▶ EXERCISE INPUT

--- BEGIN ---

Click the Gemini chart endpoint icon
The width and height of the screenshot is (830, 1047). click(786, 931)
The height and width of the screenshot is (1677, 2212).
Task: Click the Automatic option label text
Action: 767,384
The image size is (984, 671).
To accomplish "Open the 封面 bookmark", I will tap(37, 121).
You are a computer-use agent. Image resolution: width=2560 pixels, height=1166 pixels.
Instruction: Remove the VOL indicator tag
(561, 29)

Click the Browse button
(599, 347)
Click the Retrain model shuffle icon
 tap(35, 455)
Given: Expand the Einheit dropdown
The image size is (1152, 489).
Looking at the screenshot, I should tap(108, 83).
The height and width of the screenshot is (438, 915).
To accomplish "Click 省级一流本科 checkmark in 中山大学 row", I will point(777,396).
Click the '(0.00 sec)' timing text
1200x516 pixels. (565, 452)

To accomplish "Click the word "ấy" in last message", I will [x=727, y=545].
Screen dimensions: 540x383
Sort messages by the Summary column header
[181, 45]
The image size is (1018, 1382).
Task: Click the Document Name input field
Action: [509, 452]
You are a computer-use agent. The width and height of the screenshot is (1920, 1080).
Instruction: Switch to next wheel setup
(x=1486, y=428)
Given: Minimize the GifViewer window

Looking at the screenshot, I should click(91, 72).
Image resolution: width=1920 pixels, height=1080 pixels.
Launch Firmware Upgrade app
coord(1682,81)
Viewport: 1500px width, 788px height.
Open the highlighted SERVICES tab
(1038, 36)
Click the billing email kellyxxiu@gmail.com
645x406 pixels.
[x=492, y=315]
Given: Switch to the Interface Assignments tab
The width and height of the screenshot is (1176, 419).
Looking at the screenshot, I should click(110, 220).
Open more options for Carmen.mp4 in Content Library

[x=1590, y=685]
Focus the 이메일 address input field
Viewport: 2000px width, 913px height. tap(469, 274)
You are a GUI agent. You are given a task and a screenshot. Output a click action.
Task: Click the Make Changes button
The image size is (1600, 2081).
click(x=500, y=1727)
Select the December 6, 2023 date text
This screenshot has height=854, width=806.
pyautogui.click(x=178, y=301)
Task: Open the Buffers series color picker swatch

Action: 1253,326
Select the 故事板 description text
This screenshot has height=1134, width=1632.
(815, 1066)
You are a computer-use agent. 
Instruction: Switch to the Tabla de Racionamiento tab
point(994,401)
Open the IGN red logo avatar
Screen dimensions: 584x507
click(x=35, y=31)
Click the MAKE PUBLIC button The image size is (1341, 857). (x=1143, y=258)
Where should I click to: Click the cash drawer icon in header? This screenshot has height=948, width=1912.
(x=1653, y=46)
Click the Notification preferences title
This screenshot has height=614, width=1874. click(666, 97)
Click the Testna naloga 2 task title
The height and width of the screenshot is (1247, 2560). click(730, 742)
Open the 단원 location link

--- END ---

▶ SHORT EXERCISE
Copy out the lines of the material above verbatim, starting at the line containing "Given: Expand the Einheit dropdown" and ending at the line containing "1200x516 pixels. (565, 452)", with both of those lines included.

▶ RESULT
Given: Expand the Einheit dropdown
The image size is (1152, 489).
Looking at the screenshot, I should tap(108, 83).
The height and width of the screenshot is (438, 915).
To accomplish "Click 省级一流本科 checkmark in 中山大学 row", I will point(777,396).
Click the '(0.00 sec)' timing text
1200x516 pixels. (565, 452)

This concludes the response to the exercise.